[Collected data entries]

---

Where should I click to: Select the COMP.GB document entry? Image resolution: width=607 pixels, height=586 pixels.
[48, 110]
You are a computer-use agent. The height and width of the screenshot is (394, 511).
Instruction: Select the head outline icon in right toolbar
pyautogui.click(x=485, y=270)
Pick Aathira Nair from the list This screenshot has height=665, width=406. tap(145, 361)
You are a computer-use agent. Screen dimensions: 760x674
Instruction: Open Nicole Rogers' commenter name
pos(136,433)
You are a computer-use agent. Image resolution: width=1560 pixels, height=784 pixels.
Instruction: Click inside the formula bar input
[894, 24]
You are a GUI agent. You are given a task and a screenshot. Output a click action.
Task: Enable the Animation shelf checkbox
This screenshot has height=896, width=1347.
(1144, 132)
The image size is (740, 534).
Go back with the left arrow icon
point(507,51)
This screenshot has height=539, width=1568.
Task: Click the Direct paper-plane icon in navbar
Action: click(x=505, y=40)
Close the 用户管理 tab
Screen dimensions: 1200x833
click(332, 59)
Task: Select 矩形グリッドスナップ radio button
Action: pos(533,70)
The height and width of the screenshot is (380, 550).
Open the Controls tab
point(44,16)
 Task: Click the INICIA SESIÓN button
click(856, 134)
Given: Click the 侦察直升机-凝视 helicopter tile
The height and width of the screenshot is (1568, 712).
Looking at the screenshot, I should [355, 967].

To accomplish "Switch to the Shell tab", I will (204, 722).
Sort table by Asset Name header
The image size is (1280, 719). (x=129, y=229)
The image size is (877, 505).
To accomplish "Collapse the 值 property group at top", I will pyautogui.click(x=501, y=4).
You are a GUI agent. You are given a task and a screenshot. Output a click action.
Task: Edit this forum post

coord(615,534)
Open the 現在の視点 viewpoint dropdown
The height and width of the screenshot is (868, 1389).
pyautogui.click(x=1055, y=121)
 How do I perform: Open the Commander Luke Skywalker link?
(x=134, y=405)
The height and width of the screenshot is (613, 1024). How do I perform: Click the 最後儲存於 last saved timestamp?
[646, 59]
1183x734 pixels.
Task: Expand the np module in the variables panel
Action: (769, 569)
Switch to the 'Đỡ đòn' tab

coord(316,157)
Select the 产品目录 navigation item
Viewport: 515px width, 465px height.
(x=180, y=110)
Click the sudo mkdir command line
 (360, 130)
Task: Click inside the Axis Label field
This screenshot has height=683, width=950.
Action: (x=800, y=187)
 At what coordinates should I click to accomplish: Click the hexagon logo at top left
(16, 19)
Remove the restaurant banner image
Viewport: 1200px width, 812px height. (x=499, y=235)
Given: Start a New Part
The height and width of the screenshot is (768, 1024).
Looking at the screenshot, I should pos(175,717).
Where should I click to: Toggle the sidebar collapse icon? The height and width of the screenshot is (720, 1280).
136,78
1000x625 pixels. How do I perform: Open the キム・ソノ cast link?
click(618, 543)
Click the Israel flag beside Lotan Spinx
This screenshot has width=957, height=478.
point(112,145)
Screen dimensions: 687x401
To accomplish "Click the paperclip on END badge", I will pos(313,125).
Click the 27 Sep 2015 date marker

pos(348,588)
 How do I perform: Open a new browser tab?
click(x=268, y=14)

---

### To do
Each line of the data above must be restated word for word.

### Your response
Where should I click to: Select the COMP.GB document entry? Image resolution: width=607 pixels, height=586 pixels.
[48, 110]
You are a computer-use agent. The height and width of the screenshot is (394, 511).
Instruction: Select the head outline icon in right toolbar
pyautogui.click(x=485, y=270)
Pick Aathira Nair from the list This screenshot has height=665, width=406. tap(145, 361)
You are a computer-use agent. Screen dimensions: 760x674
Instruction: Open Nicole Rogers' commenter name
pos(136,433)
You are a computer-use agent. Image resolution: width=1560 pixels, height=784 pixels.
Instruction: Click inside the formula bar input
[894, 24]
You are a GUI agent. You are given a task and a screenshot. Output a click action.
Task: Enable the Animation shelf checkbox
This screenshot has height=896, width=1347.
(1144, 132)
The image size is (740, 534).
Go back with the left arrow icon
point(507,51)
This screenshot has height=539, width=1568.
Task: Click the Direct paper-plane icon in navbar
Action: click(x=505, y=40)
Close the 用户管理 tab
Screen dimensions: 1200x833
click(332, 59)
Task: Select 矩形グリッドスナップ radio button
Action: pos(533,70)
The height and width of the screenshot is (380, 550).
Open the Controls tab
point(44,16)
 Task: Click the INICIA SESIÓN button
click(856, 134)
Given: Click the 侦察直升机-凝视 helicopter tile
The height and width of the screenshot is (1568, 712).
Looking at the screenshot, I should [355, 967].

To accomplish "Switch to the Shell tab", I will (204, 722).
Sort table by Asset Name header
The image size is (1280, 719). (x=129, y=229)
The image size is (877, 505).
To accomplish "Collapse the 值 property group at top", I will pyautogui.click(x=501, y=4).
You are a GUI agent. You are given a task and a screenshot. Output a click action.
Task: Edit this forum post

coord(615,534)
Open the 現在の視点 viewpoint dropdown
The height and width of the screenshot is (868, 1389).
pyautogui.click(x=1055, y=121)
 How do I perform: Open the Commander Luke Skywalker link?
(x=134, y=405)
The height and width of the screenshot is (613, 1024). How do I perform: Click the 最後儲存於 last saved timestamp?
[646, 59]
1183x734 pixels.
Task: Expand the np module in the variables panel
Action: (769, 569)
Switch to the 'Đỡ đòn' tab

coord(316,157)
Select the 产品目录 navigation item
Viewport: 515px width, 465px height.
(x=180, y=110)
Click the sudo mkdir command line
 (360, 130)
Task: Click inside the Axis Label field
This screenshot has height=683, width=950.
Action: (x=800, y=187)
 At what coordinates should I click to accomplish: Click the hexagon logo at top left
(16, 19)
Remove the restaurant banner image
Viewport: 1200px width, 812px height. (x=499, y=235)
Given: Start a New Part
The height and width of the screenshot is (768, 1024).
Looking at the screenshot, I should pos(175,717).
Where should I click to: Toggle the sidebar collapse icon? The height and width of the screenshot is (720, 1280).
136,78
1000x625 pixels. How do I perform: Open the キム・ソノ cast link?
click(618, 543)
Click the Israel flag beside Lotan Spinx
This screenshot has width=957, height=478.
point(112,145)
Screen dimensions: 687x401
To accomplish "Click the paperclip on END badge", I will pos(313,125).
Click the 27 Sep 2015 date marker

pos(348,588)
 How do I perform: Open a new browser tab?
click(x=268, y=14)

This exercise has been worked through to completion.